La presencia del sol en las cercanías del horizonte garantiza siempre un bonito espectáculo celeste. Ver atardecer, lo mismo que contemplar la salida del sol al alba, es una experiencia única e irrepetible, que nos llena de emociones. La manera en que se dispersa la luz solar cuando el astro rey ocupa posiciones bajas en la bóveda celeste, explica las tonalidades rojizas y anaranjadas que tiñen el ambiente durante el mágico crepúsculo matutino y vespertino.
A lo largo de nuestra vida solemos ver más atardeceres que amaneceres, ya que estos últimos nos pillan a menudo dentro de nuestras casas, despertándonos del reparador sueño nocturno o dormidos todavía. A medida que se acerca el verano, gracias al mayor número de horas de sol y a la mayor templanza del ambiente, nuestra presencia en la calle es mayor, pasando mucho más tiempo a la intemperie. Dicha circunstancia nos permite a menudo ser testigos directos del ocaso solar, cuyo despliegue de colores capta nuestra atención.

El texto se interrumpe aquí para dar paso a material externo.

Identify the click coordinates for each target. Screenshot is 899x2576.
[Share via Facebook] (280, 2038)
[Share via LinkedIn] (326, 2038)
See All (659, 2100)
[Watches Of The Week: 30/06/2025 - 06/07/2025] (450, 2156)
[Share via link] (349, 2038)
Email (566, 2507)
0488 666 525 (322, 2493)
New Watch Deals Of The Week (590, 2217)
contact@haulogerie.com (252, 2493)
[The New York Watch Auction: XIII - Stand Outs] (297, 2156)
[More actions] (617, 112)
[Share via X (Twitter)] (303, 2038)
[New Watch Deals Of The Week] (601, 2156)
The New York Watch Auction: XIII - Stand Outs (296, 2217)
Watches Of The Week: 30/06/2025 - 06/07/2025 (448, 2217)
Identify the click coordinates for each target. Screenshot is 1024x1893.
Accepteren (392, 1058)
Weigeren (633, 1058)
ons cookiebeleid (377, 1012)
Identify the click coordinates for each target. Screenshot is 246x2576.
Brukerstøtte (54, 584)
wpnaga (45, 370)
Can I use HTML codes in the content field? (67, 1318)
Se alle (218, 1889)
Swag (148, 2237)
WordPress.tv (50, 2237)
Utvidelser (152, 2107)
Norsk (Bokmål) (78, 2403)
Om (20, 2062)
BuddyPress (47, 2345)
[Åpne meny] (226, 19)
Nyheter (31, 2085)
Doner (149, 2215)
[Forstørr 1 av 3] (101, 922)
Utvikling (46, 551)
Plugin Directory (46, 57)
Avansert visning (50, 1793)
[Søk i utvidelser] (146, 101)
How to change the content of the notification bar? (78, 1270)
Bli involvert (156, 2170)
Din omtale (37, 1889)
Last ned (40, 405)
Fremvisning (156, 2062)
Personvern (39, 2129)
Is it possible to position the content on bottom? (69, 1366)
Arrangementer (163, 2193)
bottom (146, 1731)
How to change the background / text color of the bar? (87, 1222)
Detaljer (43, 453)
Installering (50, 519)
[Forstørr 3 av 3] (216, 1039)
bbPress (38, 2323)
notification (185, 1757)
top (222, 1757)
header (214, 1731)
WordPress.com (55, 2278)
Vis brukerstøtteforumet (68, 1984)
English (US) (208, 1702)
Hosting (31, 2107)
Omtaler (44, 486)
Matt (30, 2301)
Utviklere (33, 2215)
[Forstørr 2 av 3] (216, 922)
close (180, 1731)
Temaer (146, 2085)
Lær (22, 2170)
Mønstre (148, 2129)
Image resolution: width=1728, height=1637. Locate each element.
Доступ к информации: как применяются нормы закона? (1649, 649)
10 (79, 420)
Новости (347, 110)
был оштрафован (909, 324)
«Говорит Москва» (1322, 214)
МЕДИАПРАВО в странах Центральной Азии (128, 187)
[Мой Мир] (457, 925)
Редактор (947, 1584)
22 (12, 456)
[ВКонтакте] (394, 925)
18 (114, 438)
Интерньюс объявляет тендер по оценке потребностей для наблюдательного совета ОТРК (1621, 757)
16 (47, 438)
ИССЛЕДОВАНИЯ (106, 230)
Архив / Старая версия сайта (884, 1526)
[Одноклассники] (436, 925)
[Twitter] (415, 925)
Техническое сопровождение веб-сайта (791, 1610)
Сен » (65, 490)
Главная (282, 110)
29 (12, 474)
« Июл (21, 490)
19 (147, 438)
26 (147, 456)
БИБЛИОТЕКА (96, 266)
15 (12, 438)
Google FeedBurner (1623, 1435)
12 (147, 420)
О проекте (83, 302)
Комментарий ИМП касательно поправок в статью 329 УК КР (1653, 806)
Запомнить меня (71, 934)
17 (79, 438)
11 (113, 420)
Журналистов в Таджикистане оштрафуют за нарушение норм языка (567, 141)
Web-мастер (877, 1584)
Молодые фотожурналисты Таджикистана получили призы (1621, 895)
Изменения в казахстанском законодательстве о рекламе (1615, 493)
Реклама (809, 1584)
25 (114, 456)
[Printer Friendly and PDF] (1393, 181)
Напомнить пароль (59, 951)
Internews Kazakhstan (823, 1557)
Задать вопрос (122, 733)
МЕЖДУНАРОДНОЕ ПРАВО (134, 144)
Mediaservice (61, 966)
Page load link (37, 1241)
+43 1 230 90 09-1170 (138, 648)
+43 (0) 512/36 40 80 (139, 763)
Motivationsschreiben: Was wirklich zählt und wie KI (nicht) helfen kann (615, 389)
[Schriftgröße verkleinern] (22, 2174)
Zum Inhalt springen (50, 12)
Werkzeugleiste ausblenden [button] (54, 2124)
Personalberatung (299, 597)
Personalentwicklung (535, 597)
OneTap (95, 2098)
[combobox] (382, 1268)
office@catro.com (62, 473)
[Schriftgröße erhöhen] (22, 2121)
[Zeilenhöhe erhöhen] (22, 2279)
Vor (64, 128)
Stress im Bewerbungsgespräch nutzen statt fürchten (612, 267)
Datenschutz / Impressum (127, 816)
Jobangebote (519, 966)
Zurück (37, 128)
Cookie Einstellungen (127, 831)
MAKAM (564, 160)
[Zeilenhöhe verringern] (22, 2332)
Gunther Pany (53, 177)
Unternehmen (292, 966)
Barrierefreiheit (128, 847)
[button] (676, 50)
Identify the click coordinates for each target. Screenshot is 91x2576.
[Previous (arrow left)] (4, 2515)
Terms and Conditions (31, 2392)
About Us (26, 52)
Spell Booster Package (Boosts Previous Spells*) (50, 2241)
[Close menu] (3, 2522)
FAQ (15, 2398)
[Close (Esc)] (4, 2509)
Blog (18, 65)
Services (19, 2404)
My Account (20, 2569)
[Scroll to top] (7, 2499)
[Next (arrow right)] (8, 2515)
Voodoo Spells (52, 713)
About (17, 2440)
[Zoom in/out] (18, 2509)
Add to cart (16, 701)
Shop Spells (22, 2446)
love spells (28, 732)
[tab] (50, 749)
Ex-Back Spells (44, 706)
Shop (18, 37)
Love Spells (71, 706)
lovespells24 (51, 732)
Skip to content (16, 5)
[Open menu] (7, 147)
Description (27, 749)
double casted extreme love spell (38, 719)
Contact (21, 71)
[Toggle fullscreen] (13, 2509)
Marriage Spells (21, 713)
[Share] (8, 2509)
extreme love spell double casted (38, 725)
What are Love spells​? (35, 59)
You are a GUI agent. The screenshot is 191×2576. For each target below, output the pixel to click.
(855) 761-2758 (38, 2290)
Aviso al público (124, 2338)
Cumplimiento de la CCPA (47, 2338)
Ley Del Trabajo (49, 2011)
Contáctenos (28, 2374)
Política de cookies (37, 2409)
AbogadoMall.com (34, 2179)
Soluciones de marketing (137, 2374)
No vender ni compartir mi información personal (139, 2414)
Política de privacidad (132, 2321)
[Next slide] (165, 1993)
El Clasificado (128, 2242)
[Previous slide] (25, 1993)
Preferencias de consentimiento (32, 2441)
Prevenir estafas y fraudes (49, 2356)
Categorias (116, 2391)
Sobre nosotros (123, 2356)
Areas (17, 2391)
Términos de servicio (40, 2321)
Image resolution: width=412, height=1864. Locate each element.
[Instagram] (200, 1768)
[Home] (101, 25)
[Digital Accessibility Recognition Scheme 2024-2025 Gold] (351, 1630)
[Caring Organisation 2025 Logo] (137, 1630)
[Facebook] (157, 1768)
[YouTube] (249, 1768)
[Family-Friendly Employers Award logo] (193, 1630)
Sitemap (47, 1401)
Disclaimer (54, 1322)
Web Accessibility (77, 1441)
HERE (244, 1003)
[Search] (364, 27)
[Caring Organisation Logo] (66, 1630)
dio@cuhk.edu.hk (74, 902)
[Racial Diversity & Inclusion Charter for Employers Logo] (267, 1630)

La presencia de nubes en las cercanías del horizonte resulta determinante en la espectacularidad final de la puesta de sol, ya que sus bordes amplifican notablemente la luminosidad ambiental. Con el cielo completamente raso, observamos una progresiva degradación del azul celeste hacia los tonos cálidos (amarillentos, anaranjados, rosados y rojizos) en que se ve rodeado el disco solar en los momentos previos a su ocultación. Dependiendo de la limpieza del aire, la porción de cielo no azul se extiende más o menos por encima del horizonte, siendo también variable la vivacidad de los colores.
La presencia de una elevada concentración de partículas en suspensión en las capas bajas de la atmósfera da como resultado unos vivos atardeceres, hasta el punto de que las nubes del ocaso parecen brillar con luz propia. Son los llamados candilazos o arreboles, bien conocidos, desde antaño, por las gentes del campo, que los tomaban –con buen criterio– como señales de cambio de tiempo. La luz que envuelve el ambiente se torna mágica, provocando en nosotros un sentimiento de admiración.
Prácticamente todos los grandes literatos y poetas se han dejado seducir en algún momento de sus vidas por un atardecer, plasmándolo en sus escritos. Jorge Luis Borges se expresaba así en uno de sus poemas: “Siempre es conmovedor el ocaso/ por indigente o charro que sea,/ pero más conmovedor todavía,/ es aquel brillo desesperado y final/ que arrumbra la llanura, /cuando el sol último se han hundido”.